To be considered by the FDA - possible risk associated with the vaccine, weighed against 95,000 U.S. emergency room visits annually by parents with infants sick from rotavirus, 227,000 trips to the doctor and 600,000 _deaths_ worldwide from this disease. Some think excessive caution in the case of an earlier rotavirus vaccine had a deadly result:
"A tragic example...is the case of RotaShield, a vaccine made by American Home Products (now Wyeth). Launched in 1998, RotaShield was considered nothing less than a godsend by infectious-disease specialists. It was virtually 100% effective in preventing rotavirus--an omnipresent diarrhea-causing virus that directly leads to 600,000 deaths a year, nearly all of them children in the developing world. Selling for a little over $100 for a complete three-dose regimen, it was quickly taken up in the U.S. schedule for childhood vaccinations. Within a year some 1.5 million American children had been inoculated.

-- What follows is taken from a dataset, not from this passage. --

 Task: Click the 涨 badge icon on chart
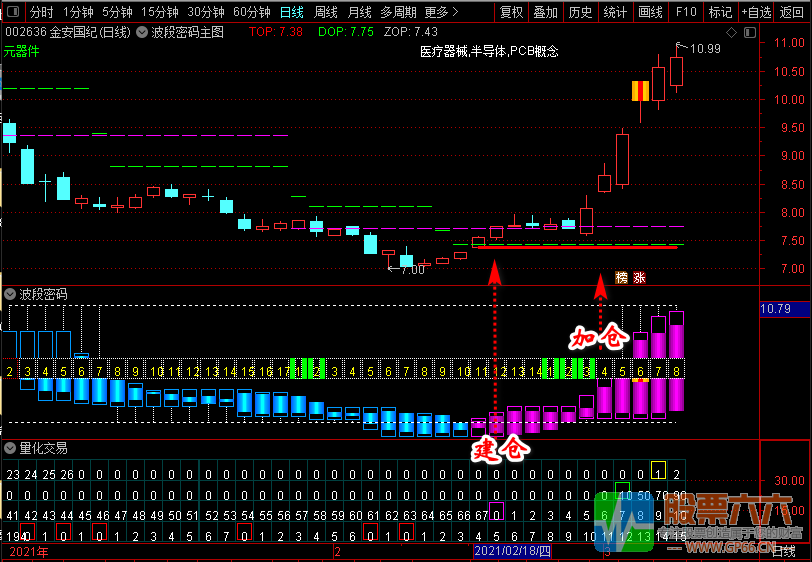639,277
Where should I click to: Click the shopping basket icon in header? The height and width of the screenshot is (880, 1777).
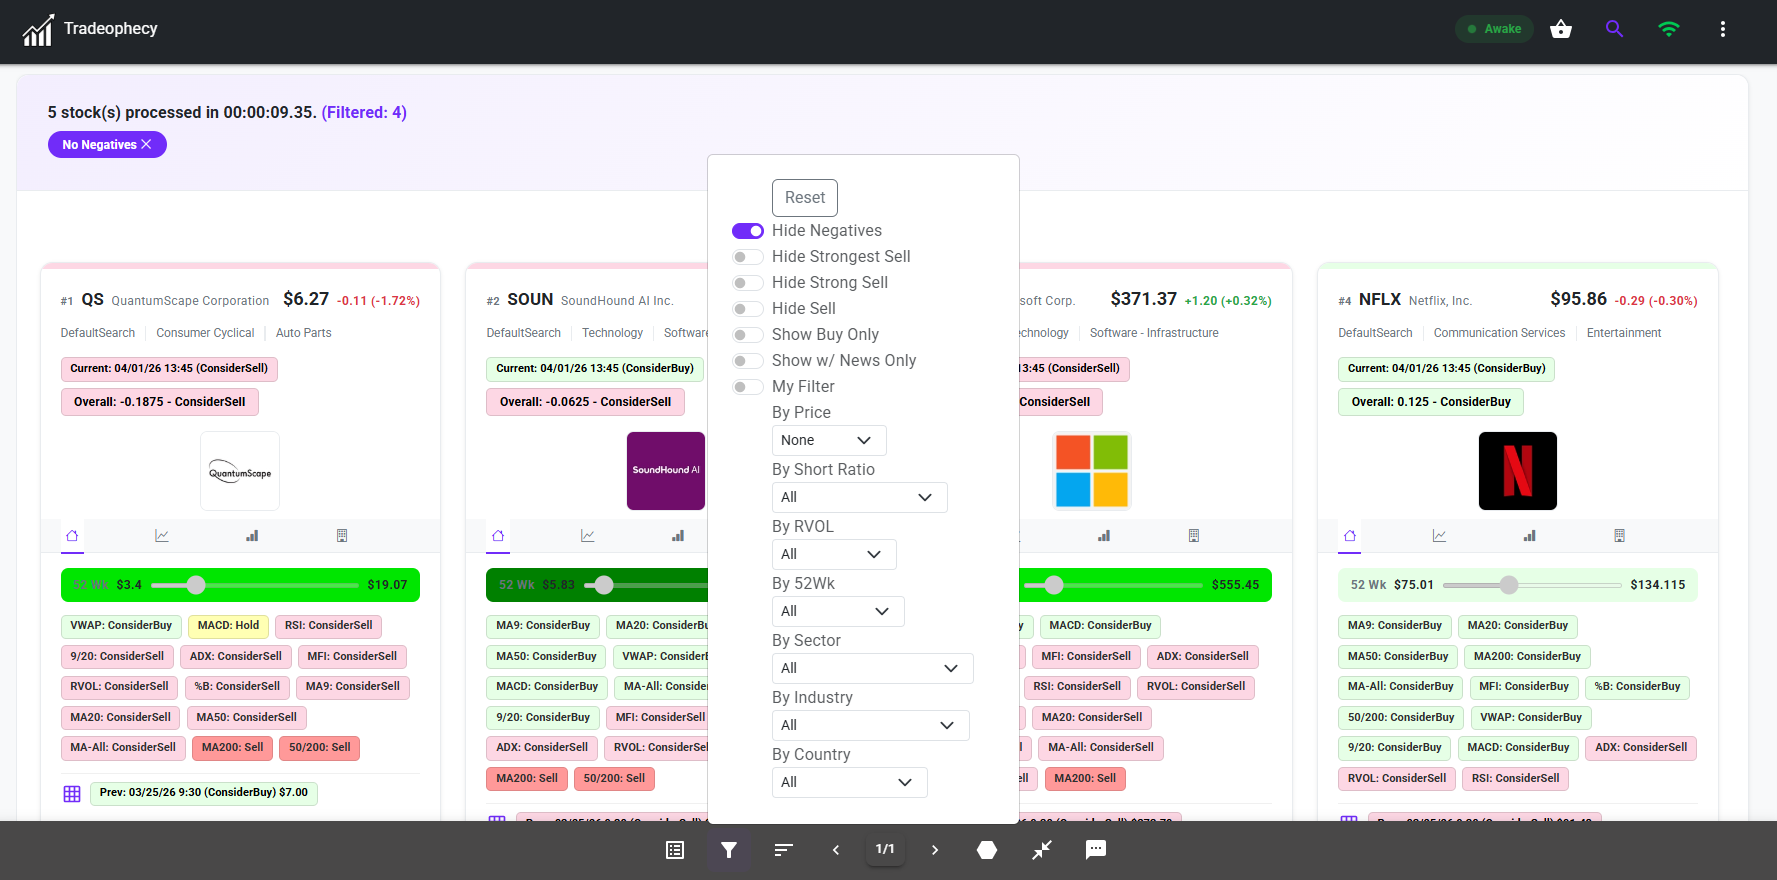[x=1560, y=29]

But during this time, government researchers caught sight of what looked to be a serious problem. In children who were vaccinated, the occurrence of a rare bowel obstruction was higher than in the general population--by a rate of one to two cases per 10,000. That prompted the U.S. Centers for Disease Control to withdraw its endorsement for the vaccine and the FDA to encourage the company to remove it from the U.S. market. Wyeth soon abandoned the whole effort.
Now, six years later, two of Wyeth's rivals, Merck and GlaxoSmithKline, have launched new rotavirus vaccines. A pair of studies published in January in the New England Journal of Medicine, involving massive and phenomenally expensive trials of more than 60,000 patients each, showed the new vaccines to be safe and effective; there was no evidence of increased risk for bowel obstructions. Merck's vaccine was approved by the FDA on February 3; Glaxo's is likely to be soon. So you could argue that the system worked as well as it was supposed to: A dangerous vaccine was withdrawn, and drugmakers went back to the lab to cook up a better medicine.

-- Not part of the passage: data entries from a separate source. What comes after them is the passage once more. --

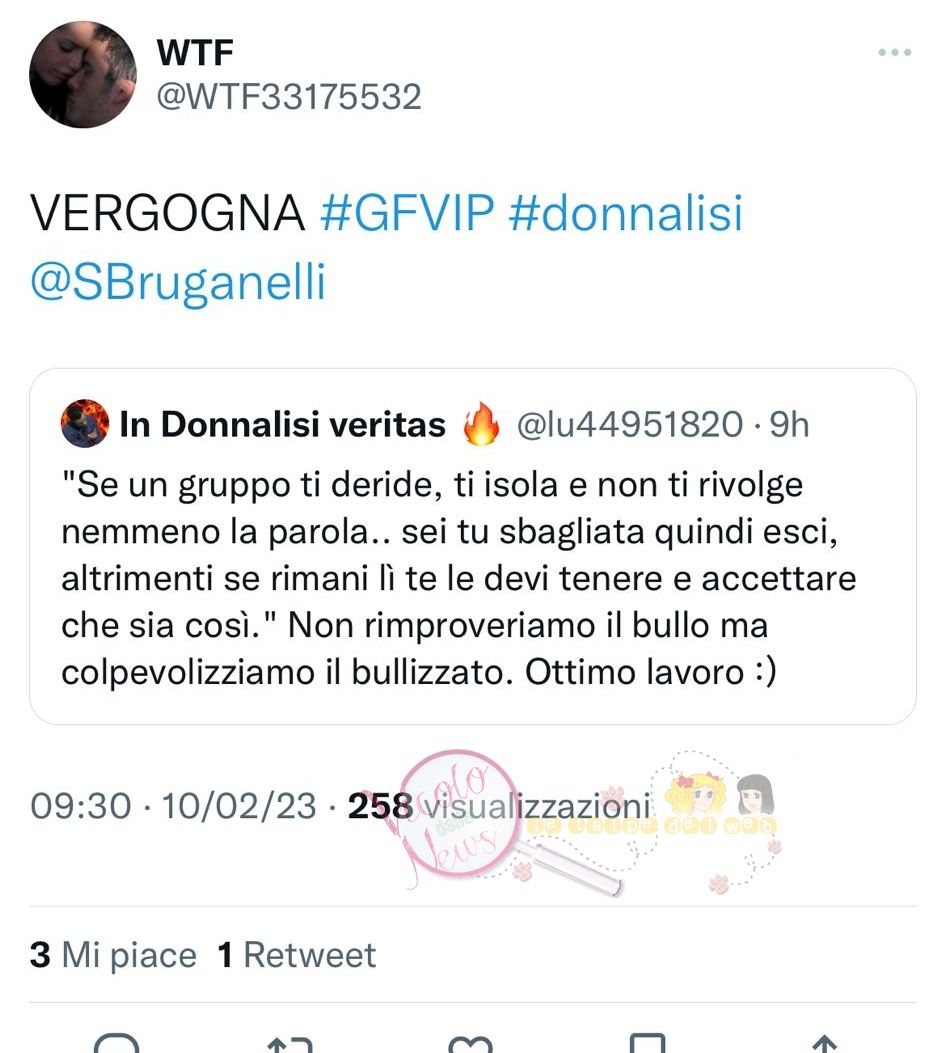The image size is (946, 1053).
Task: Open WTF profile picture
Action: click(x=83, y=75)
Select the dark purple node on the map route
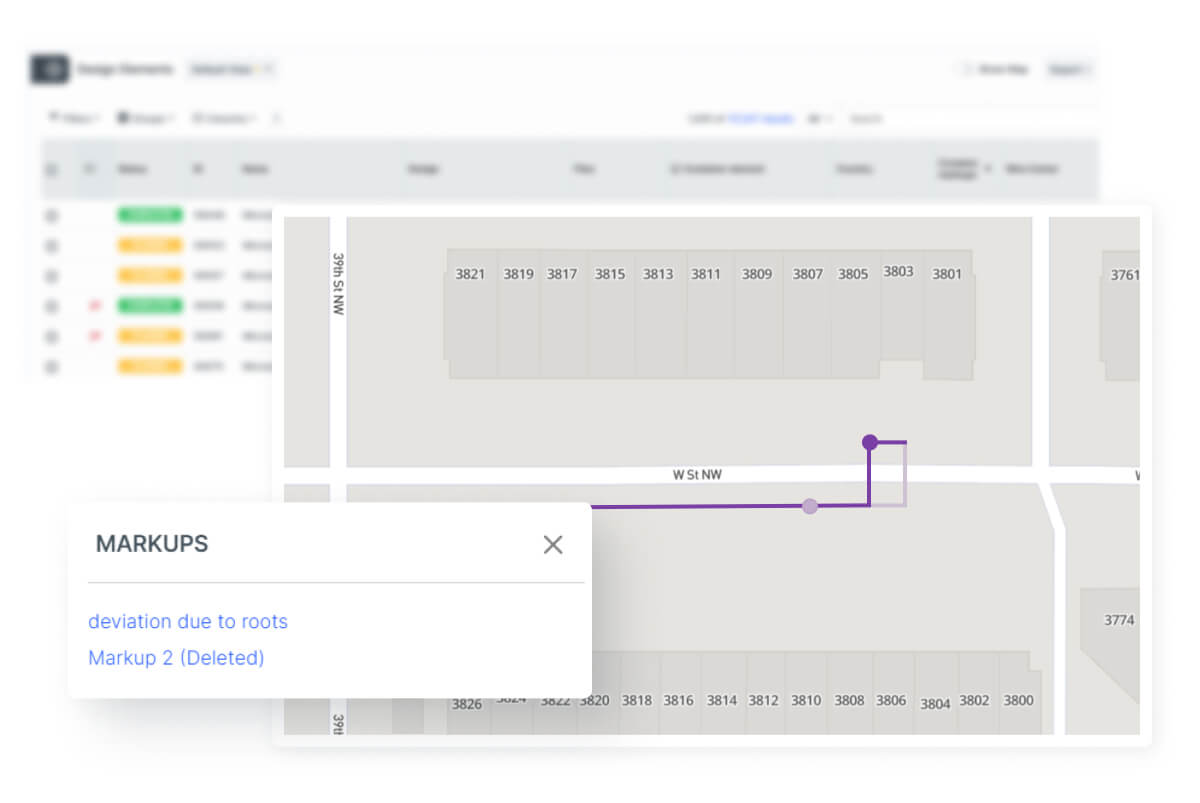Viewport: 1200px width, 803px height. 870,442
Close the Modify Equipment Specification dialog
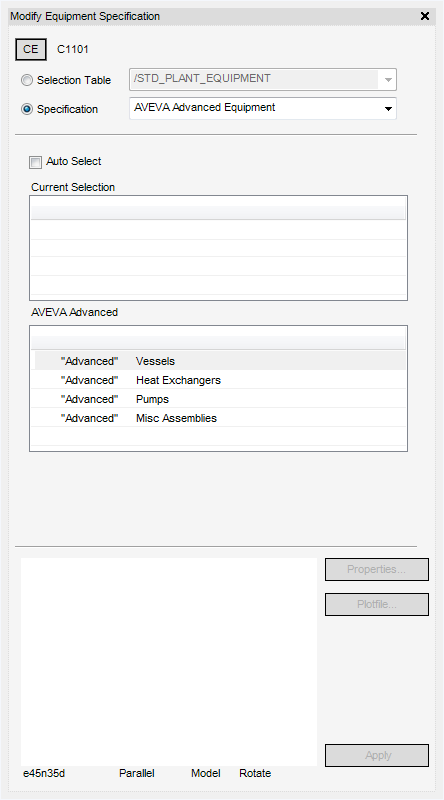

But consider the cost of not having the vaccine during those six years: An estimated 3.6 million children have been lost worldwide to a preventable disease. (In the U.S., where rotavirus is rarely deadly, it still results in some 95,000 annual trips to the emergency room and 227,000 doctor visits for children under age 5.) And if 3.6 million deaths weren't tragic enough, further study has led some researchers to believe that the 1999 vaccine may not have caused the rare bowel obstruction after all: The complication sometimes occurs for no known reason.

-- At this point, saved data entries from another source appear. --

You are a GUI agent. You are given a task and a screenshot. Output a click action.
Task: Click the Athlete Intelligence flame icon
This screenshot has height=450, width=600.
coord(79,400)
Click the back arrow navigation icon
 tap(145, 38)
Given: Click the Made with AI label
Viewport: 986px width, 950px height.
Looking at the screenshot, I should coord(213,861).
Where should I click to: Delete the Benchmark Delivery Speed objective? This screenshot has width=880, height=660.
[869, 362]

In addition to its appalling human cost, the rotavirus saga illustrates the regulatory pressures vaccine makers face. In 1967, according to the Institute of Medicine in Washington, D.C., there were 26 U.S. producers of vaccines; in 2003 there were five. A clear reason for the decline is that the high cost of gigantic trials and impossible expectations of risklessness push drugmakers toward investing in something else."